#### What you should do
With the pictures left aside, write out exactly the lines of the listing below from the line with "Click opendevreview avatar" to the line with "Task: Edit initial", both included, and only those.

#### Given records
------

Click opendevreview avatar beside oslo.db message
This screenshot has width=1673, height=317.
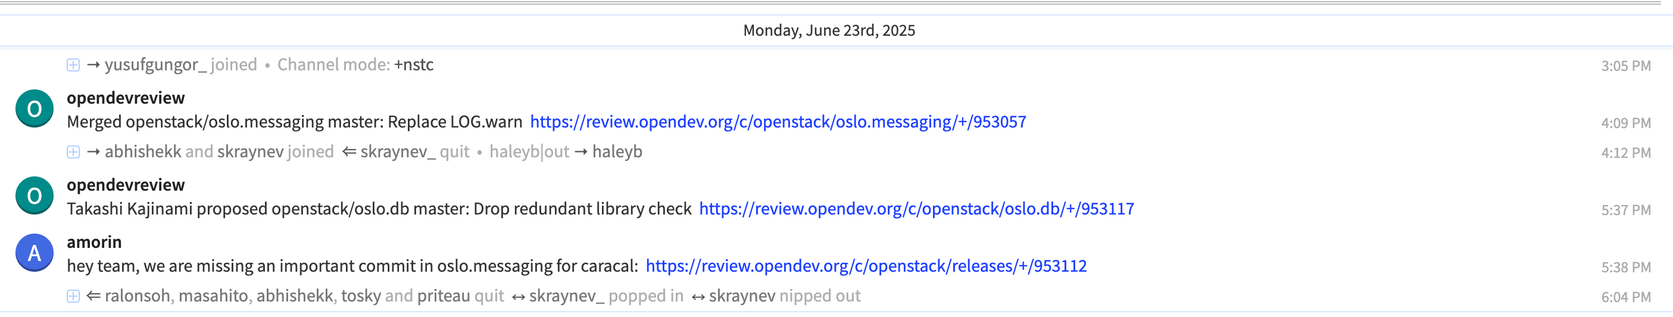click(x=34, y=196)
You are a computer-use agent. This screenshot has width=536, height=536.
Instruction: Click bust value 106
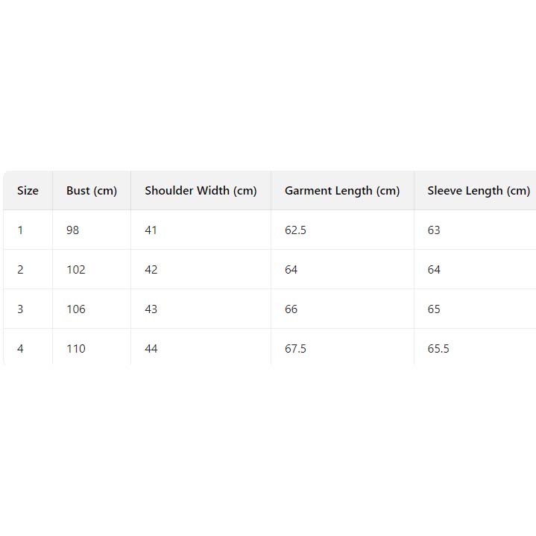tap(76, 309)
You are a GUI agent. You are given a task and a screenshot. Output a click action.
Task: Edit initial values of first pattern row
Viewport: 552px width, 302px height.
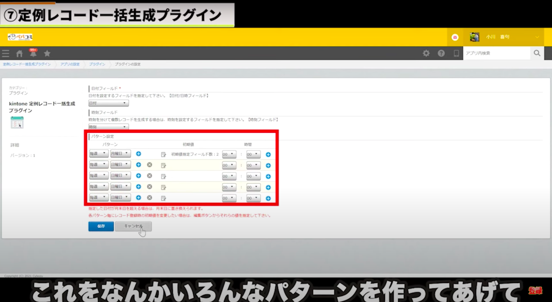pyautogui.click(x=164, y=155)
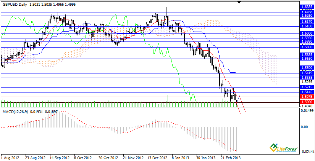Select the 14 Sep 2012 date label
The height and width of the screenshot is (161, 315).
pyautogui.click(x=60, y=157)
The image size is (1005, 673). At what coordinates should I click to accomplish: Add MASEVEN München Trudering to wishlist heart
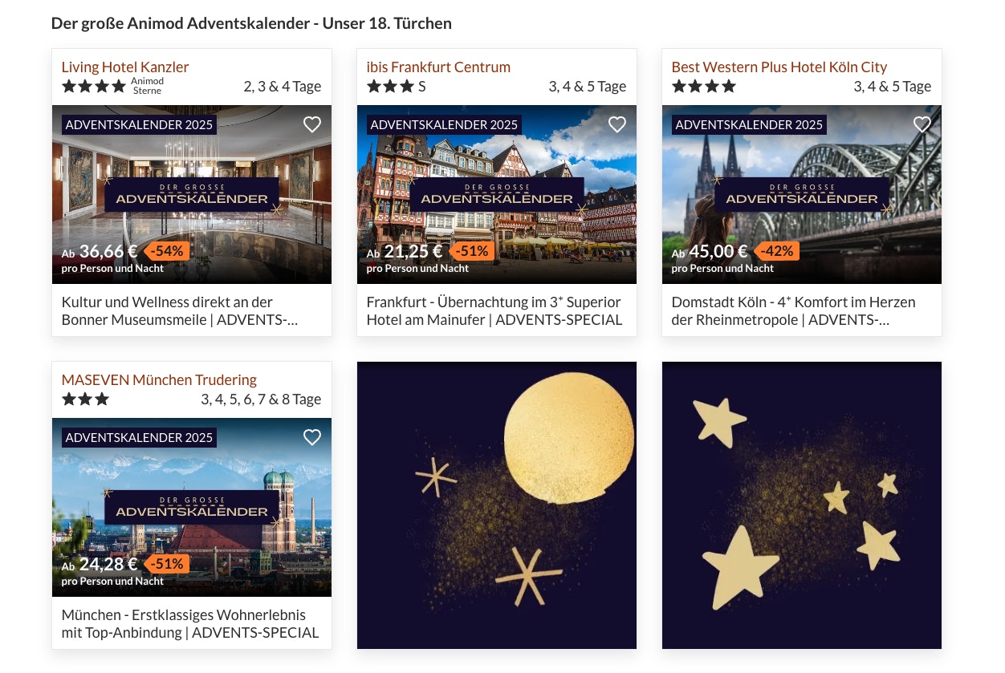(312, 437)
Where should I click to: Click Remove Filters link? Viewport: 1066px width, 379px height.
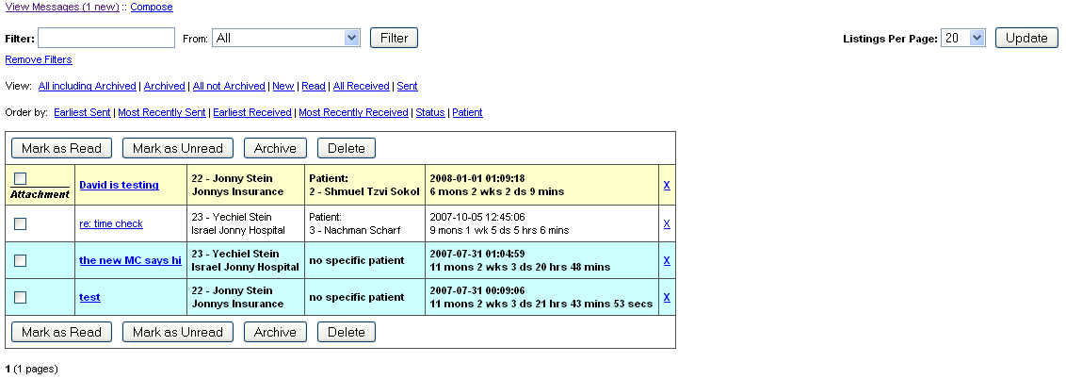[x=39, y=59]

------

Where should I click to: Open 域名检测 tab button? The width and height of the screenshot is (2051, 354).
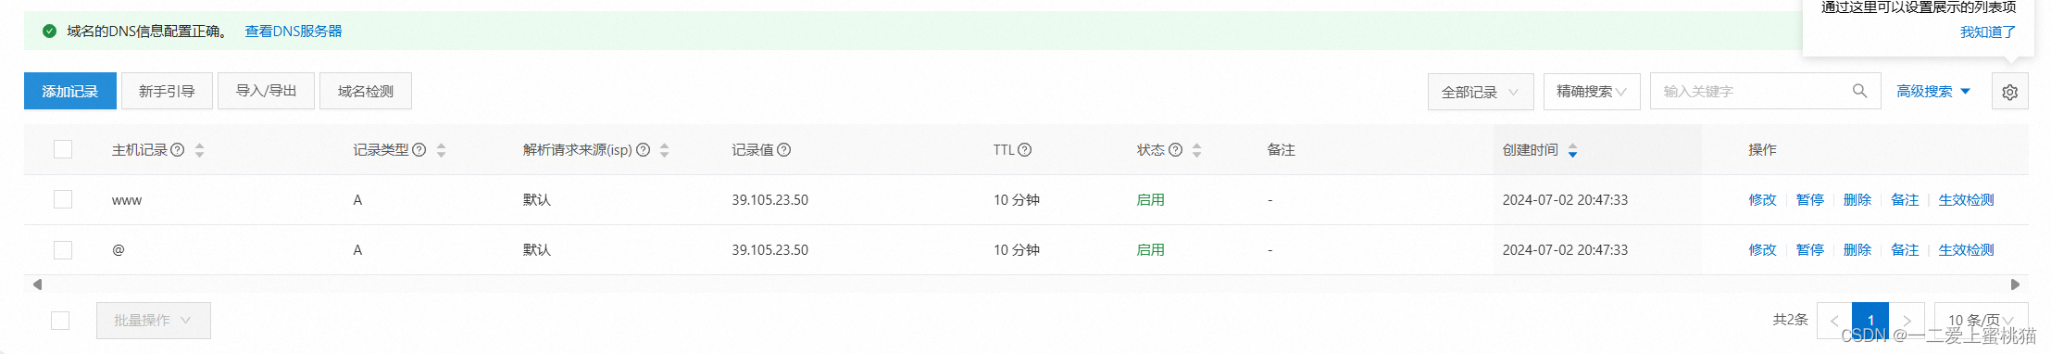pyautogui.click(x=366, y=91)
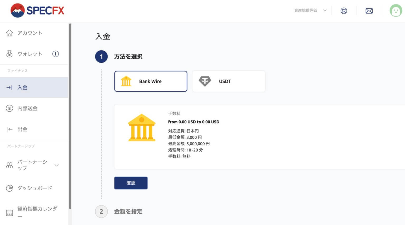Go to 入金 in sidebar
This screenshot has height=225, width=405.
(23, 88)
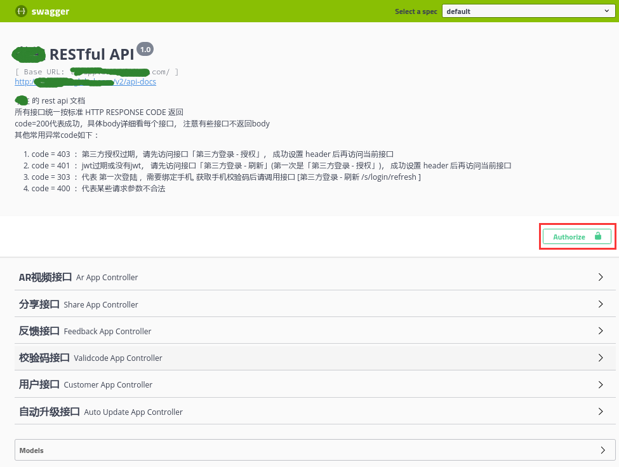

------

#### Solution to this problem
Click opendevreview avatar beside oslo.db message
This screenshot has width=1673, height=317.
click(x=34, y=196)
You are a computer-use agent. This screenshot has width=536, height=536.
Instruction: Click bust value 106
tap(76, 309)
You are a GUI agent. You are given a task and a screenshot. Output a click action.
Task: Edit initial values of first pattern row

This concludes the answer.